Visually the film is excessively colorful and supremely stylish in its colour palette and cinematography respectively. Two elements that fit perfectly with Berlin at the time of the setting and the embellishments compliment a tone that fabulously encapsulates the war torn city at the time. The hedonism and debauchery are ever present throughout the film and the visual style only seeks to draw your attention to it as Lorraine attempts to navigate the unique lifestyle that Berlin offers. On the flip side as well however this is well balanced with a cool colour temperature emphasising the bleakness of the attitudes of the city, only for it to burst with colour during the night as the oppressed come out to drown their sorrows in partying.
All of the action scenes are presented in such a way that it is easy to follow but still keeps the adrenaline high. One action scene in particular towards the end of the second act is particularly sublime (you’ll know it when you see it). They are edited together well and feature excellent choreography up against a thumping 80’s soundtrack. Theron did a lot of her own stunts for the film as well, and it shows. There’s an authenticity and a brutality to the fight sequences that really makes you feel every broken nose and knife to the stomach. It is extremely impressive to pull something like this off with little to no CGI (except where necessary) in a market where the highest grossing action films are almost completely done on green screen.

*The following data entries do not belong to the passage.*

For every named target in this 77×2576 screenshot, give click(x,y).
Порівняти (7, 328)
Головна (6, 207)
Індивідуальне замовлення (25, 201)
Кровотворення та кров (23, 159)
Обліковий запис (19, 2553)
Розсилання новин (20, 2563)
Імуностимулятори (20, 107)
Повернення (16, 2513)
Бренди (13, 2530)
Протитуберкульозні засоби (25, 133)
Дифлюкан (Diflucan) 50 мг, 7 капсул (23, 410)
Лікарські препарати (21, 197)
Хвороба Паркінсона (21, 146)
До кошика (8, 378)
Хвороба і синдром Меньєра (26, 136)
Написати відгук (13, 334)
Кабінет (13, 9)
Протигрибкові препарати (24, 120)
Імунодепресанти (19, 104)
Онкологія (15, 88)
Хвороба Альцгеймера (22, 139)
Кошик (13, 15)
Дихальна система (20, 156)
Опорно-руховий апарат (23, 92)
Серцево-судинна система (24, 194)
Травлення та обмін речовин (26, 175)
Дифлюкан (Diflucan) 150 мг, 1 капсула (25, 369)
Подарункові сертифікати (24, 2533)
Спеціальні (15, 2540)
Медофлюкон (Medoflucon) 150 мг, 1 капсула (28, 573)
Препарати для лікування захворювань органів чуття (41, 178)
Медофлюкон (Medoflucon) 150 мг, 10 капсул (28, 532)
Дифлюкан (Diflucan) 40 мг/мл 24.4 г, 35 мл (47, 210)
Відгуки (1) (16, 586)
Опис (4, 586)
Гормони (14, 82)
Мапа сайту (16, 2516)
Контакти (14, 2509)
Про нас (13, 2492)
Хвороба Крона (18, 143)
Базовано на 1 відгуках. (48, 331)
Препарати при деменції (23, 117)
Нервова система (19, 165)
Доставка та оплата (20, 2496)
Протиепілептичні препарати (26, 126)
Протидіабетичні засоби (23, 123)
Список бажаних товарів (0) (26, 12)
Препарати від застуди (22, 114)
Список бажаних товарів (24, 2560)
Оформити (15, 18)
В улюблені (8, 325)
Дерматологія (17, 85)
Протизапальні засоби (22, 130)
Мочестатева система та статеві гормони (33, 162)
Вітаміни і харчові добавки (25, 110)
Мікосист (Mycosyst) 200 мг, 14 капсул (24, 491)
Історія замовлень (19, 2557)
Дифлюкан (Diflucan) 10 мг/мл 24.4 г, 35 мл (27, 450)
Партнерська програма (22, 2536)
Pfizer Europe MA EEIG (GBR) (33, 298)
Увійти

Atomic Blonde is a fine example of a film that is trying to convince you that it is more intelligent than it is. The twists and turns of the plot are entirely predictable and in a lot of ways, entirely unnecessary. One can argue that that was probably intentional by the director but the director simply takes what is on paper and transfers it to the screen. It is the writer’s fault if the story is not that intriguing and it is actually commendable when a director is able to take a relatively uninteresting story and turn it into a product with serious entertainment value. The action scenes are excellent throughout but there is very little in the way of a compelling story line to really keep you engaged in the events. The John Wick franchise suffers similar issues and the comparisons between the two are very easy to draw. That is by no means a bad thing however as both films succeed in exactly what they market themselves to be; Well choreographed action films with the leads doing the majority of their own stunts and showcasing excellent physical performances. Unfortunately it can’t quite reach the heights of greatness because it is missing that crucial story element.
If you’re staying in at night and you’ve browsed through your Netflix library and found nothing that you’re willing to take a chance on, Atomic Blonde is not a bad choice. You’ll find a lot to enjoy here especially if you like well choreographed action sequences or have any remote interest in Berlin and its history. If you’re looking for an intelligent spy thriller on the other hand keep looking, because this is not it.